=== Section Start ===

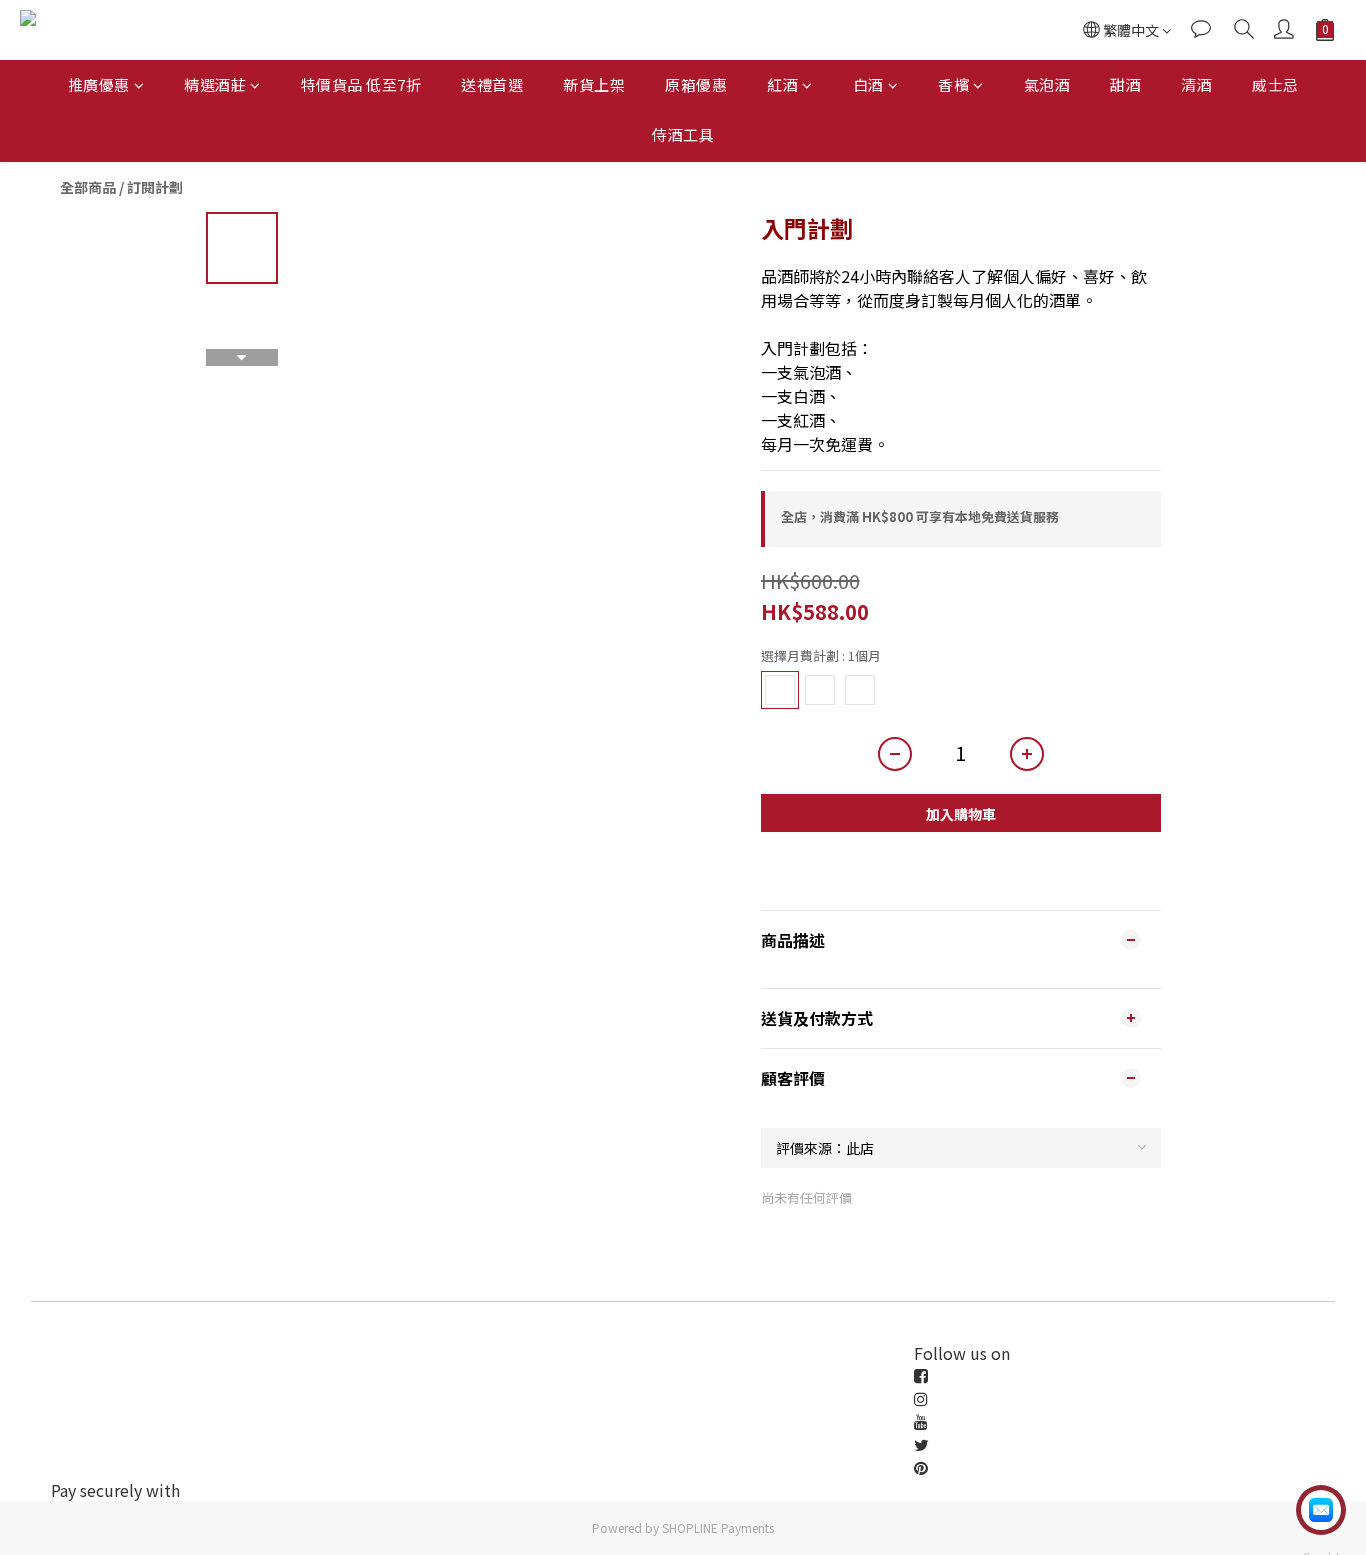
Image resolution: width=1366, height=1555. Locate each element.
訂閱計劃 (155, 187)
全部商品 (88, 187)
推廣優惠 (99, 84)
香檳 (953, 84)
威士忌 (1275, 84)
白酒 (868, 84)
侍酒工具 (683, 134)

=== Section End ===
=== Section Start ===

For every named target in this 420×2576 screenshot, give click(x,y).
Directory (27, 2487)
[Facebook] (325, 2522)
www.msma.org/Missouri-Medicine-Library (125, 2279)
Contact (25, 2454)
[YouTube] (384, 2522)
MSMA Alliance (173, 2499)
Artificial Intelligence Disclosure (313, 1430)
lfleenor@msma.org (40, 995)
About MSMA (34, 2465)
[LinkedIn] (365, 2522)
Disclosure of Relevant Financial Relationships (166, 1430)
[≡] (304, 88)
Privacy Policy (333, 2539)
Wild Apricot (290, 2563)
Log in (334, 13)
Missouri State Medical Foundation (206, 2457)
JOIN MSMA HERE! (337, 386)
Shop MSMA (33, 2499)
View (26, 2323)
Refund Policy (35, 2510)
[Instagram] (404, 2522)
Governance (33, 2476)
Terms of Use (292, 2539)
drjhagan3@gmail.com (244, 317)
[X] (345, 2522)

=== Section End ===

Instructions to follow
Your reply should hold all the lines from the listing above in which "Missouri" appears.

Finished exercise
www.msma.org/Missouri-Medicine-Library (125, 2279)
Missouri State Medical Foundation (206, 2457)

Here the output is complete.